Started by: dostaf (inactive)

Trying to get me yed round a proper sort of term for the type of people who, as kids, were the boss amongst their playmates, or rather, thought they were.

you know the type. Didn't mix with kids their own age, but were with younger ones, such as friends of their younger siblings.

Not always by choice, I must add. Could be cases where there were no kids of same age to play with.

Anyroad, due to their age and size, they'd be looked up to and the other kids would take their words as being right.

Kathy in 'Whistle Down The Wind' comes to mind.

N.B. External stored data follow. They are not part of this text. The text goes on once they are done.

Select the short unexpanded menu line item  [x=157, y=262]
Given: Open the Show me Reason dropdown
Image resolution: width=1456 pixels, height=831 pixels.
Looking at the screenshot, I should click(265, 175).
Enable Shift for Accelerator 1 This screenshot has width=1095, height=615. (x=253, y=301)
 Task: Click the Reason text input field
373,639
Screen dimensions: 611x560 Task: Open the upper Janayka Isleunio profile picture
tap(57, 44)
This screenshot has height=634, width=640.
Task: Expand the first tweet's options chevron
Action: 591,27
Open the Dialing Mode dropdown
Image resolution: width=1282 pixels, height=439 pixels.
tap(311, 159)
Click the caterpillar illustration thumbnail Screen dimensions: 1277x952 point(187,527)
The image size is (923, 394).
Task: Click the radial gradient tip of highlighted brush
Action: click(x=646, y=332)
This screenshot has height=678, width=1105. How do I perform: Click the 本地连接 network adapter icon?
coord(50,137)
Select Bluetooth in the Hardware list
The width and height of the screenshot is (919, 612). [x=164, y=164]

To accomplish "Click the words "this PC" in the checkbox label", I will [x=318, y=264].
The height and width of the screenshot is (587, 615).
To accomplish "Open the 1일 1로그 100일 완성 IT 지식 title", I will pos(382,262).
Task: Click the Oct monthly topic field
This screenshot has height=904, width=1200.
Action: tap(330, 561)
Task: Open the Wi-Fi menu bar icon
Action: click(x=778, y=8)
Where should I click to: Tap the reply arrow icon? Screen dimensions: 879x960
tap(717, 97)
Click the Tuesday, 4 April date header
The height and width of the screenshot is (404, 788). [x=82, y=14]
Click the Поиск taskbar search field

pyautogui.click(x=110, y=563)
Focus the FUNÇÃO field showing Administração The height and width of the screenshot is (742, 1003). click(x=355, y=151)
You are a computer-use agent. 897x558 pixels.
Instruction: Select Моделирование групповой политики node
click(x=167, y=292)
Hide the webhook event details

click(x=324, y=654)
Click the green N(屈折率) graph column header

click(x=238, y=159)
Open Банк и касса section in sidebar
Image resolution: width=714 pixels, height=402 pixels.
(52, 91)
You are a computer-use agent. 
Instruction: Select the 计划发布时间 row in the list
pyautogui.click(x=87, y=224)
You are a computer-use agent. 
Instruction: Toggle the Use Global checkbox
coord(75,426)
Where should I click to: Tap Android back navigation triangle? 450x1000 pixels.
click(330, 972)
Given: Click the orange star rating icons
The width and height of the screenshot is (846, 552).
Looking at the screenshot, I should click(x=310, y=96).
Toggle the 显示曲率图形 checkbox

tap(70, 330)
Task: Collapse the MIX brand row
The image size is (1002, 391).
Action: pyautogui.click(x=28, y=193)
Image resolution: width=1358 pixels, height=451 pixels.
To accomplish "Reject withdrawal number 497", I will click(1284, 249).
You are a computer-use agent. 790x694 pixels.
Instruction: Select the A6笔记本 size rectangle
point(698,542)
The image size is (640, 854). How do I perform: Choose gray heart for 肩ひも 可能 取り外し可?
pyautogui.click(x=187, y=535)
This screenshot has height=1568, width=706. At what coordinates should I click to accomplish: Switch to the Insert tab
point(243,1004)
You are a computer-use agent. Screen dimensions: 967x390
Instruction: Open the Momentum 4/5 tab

Not really bullies, but I wonder if in later life their childhoods leave them with an 'I know best. I'm always right' attitude?



Answers on a postcard to the usual address.

Started: 25th Dec 2012 at 18:53

Posted by: lizziedownunder (7069) 

Yes dostaf can see where you are coming from.......
My all time favourite black and white movie with Hayley Mills......
The little boy.... melted my heart....
The theme music is so haunting......

Replied: 25th Dec 2012 at 19:30

Posted by: dostaf (inactive)

Deliberat choice of music, Lizzie.

The strains of 'We three kings' can be discerned in the score as Kathy, her brother and sister march with the food 'gifts' they have acquired for the man in the 'stable'

From here

Trying to think of a similar example of a lad being the older bossy kid.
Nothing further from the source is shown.